In order to have your agents fight, they will need tools beyond just their basic stun guns. Through Monst3r, the Kiosks in the Corps, or just outright stealing from the Corps, your Agents will acquire new weapons, tools, and other kinds of equipment. This is all done inside a grid map layout as every block counts a single move.

On top of those tools, you’ll also be able to upgrade your comrades in the Incognita computers. At the beginning, you have a program to hack obstacles, and another program to regain power. With these, you can unlock Corp tools in the field to get an edge over the guards and proceed past obstacles like the cybernetics-enhanced goons.

By the way, the animation and agent designs are top-notch, which is a shame when you don’t really get to know them beyond their files. But the short campaigns do make you feel like they are an elaborate series of events that you can execute perfectly to get away without ever being spotted. But it isn’t always easy to see the choices you need to make for the best outcome to happen.

You have a few chances to rewind the turn and erase a dire mistake you made in a previous turn to prevent the goons from destroying your planned infiltration route. Here, I’ve passed off that mistake as the operator planning ahead in a simulation, but then opting for a new course of action. It’s crucial that you know how to set up an ambush or open a door to a new area.

It is inevitable that your agency will eventually fall meaning your team runs out of options. You have many opportunities to earn some credits or power, do reruns of missions, and also learn to conserve your action points. Every time you finish running a new agency, your agents are rewarded with experience points to unlock new starting Agents and activate more Incognita Programs.
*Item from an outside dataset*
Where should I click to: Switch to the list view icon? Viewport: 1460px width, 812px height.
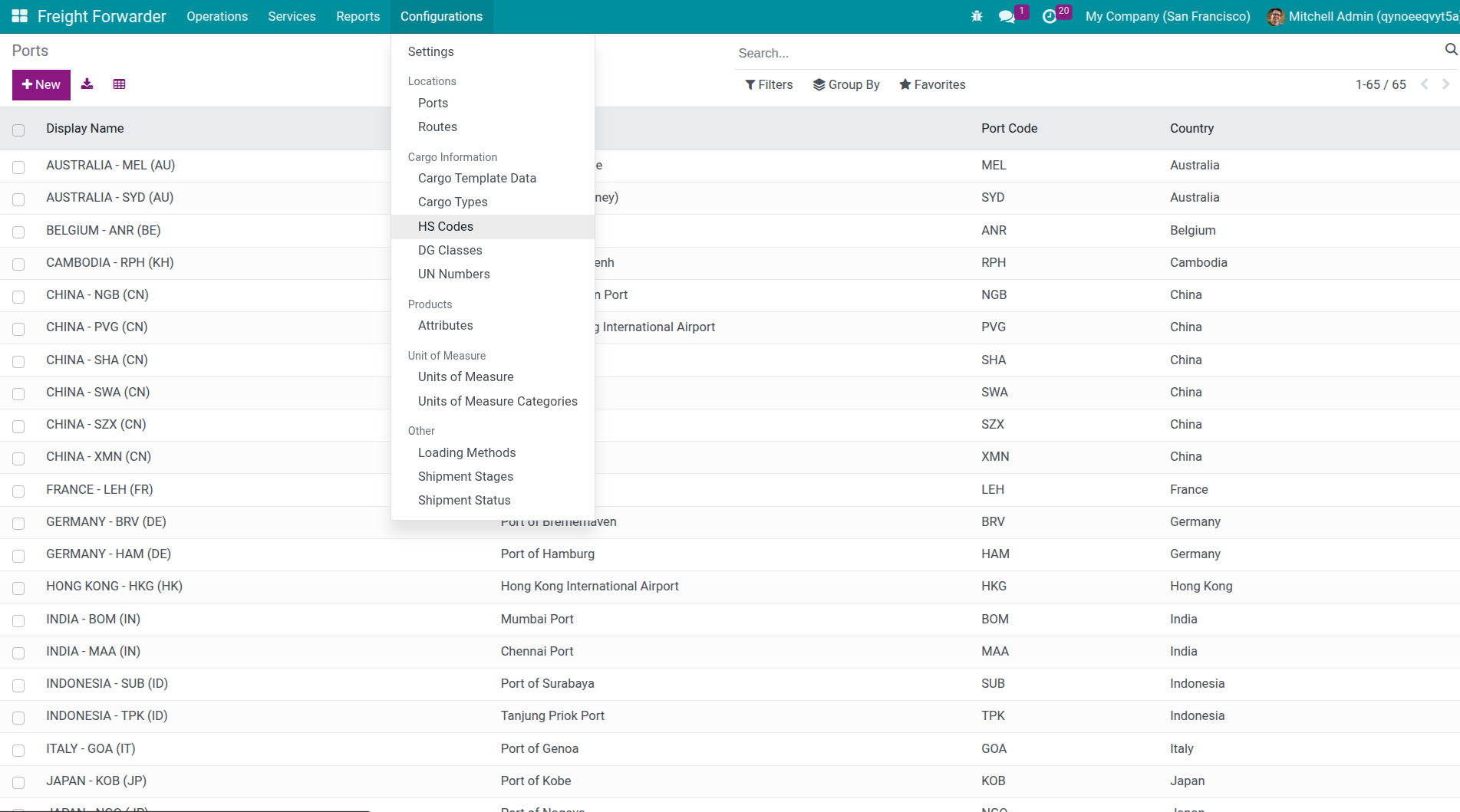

On your first playthrough, you are allowed only two agents. The others are locked until you complete campaigns, accumulate enough XP from missions, or beat the game in hard mode. As a matter of fact, a new agency can be entirely different if you look at the programs each agent specializes in. They could have abilities like Gain 5 Power, Scan Electronics, or automatically unlock security doors.

Customizing Your Team of Spies

When making a new game, you are not only able to choose new agents and programs, but you are also given the freedom to custom tailor how difficult you want the campaigns to be. Invisible, Inc does this to increase its replayability value. It honestly feels great to be able to play a game with a list of checkbox tweaks beyond picking one of three difficulty settings.

But that isn’t all. Like some of the other games we’ve reviewed here Invisible, Inc. allows for Mods via the steam workshop. These can be as integrating as changing mission mechanics, reskinning agents and maps, or even creating entirely new agents to experiment with.

That being said, unfortunately, with the many diverse options for agents and how much work is put into their backstories, it’s kind of a shame these guys aren’t given the chance to have dialogue. They may have unique personalities, however, they stay almost silent during a mission, not interacting with their teammates.

To Wrap Things Up

I will say that I enjoyed the game overall. It is personally my favorite kind of rogue-like RPG and serves as a stellar strategy game. This is on top of a sleek, unique animation style and a responsive AI within a randomly generated game. Selecting each block on the field, lets you see what enemies are doing, where corporate safes are, the level of security, and so forth.

While it does have a roguelike progression, the individual agencies you can operate still take a long time to develop, taking up several hours which sucks if you fail a campaign and have to start from scratch. The game is still good because you get to infiltrate top secret buildings including a bunch of cybernetics labs, security dispatch areas, and executive terminals.